IPO de Lisboa com mais tecnologia e médicos, mas faltam administrativos

O administrador do Instituto Português de Oncologia (IPO) de Lisboa congratulou-se esta sexta-feira com o investimento tecnológico e de pessoal da saúde que a instituição recebeu, mas reconheceu as dificuldades que a falta de trabalhadores administrativos e operacionais causa à instituição.
créditos: ANTÓNIO COTRIM/LUSA

“Há áreas que podem parecer menos importantes, mas são igualmente indispensáveis ao bom funcionamento das instituições”, disse Francisco Ramos aos jornalistas no final de uma cerimónia em que o ministro da Saúde entregou a medalha de Serviços Distintos Grau de Ouro ao IPO de Lisboa.
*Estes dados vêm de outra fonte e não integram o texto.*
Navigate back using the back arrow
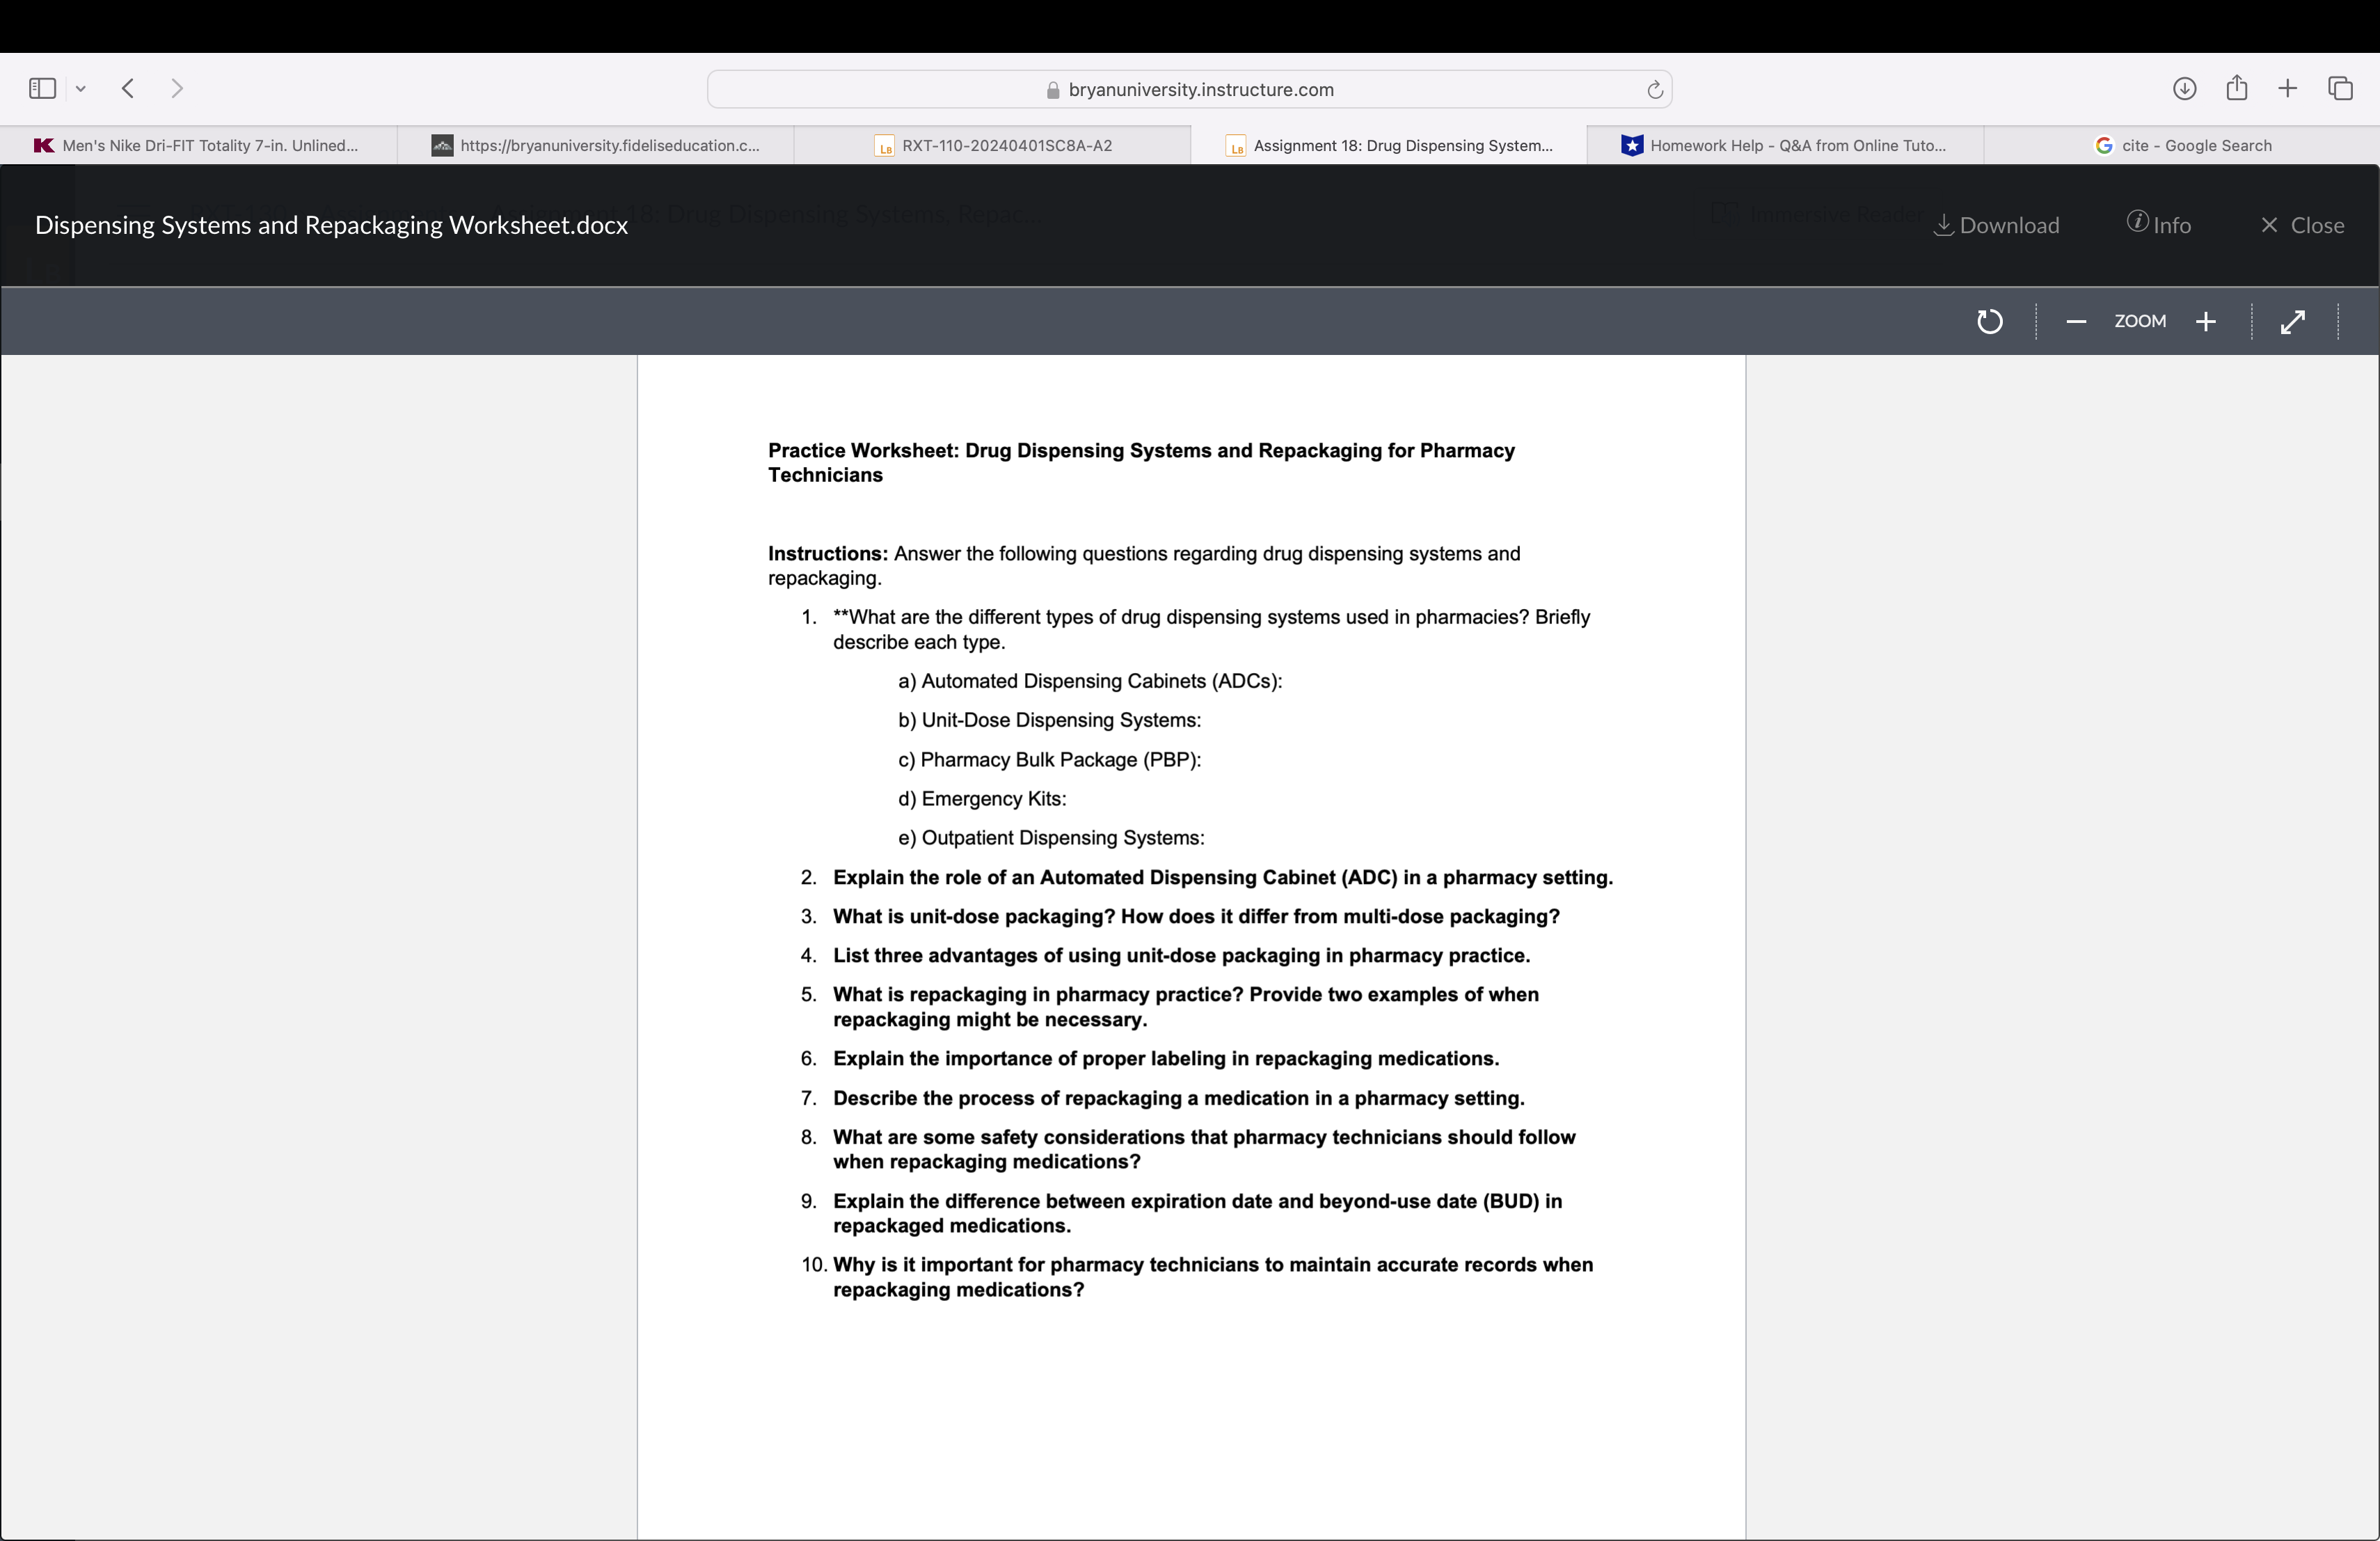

Francisco Ramos reconheceu que houve uma redução de recursos humanos, entre 2010 e 2014, mas que em 2015 esta situação melhorou, registando-se mais 40 trabalhadores do que no ano passado.

O administrador esclareceu que a falta de médicos nunca foi o maior dos problemas nesta área, mas sim ao nível das profissões de apoio, m que “houve reduções muito grandes, com mais dificuldades nas autorizações para recrutar”.

A cerimónia de hoje contou ainda com a inauguração de dois aceleradores lineares, que, ao juntarem-se aos quatro já existentes, “recompõem a capacidade do IPO de Lisboa em radioterapia”.

Este IPO deixa assim de precisar de recorrer a entidades privadas para assegurar este serviço aos seus doentes, o que deverá resultar numa poupança de três milhões de euros anuais.

Segundo Francisco Ramos, as duas máquinas irão responder a mais mil doentes por ano e assegurar uma resposta aos 3.000 que anualmente necessitam de receber radioterapia nesta instituição.

Por ano, o IPO de Lisboa recebe cerca de 6.000 novos doentes.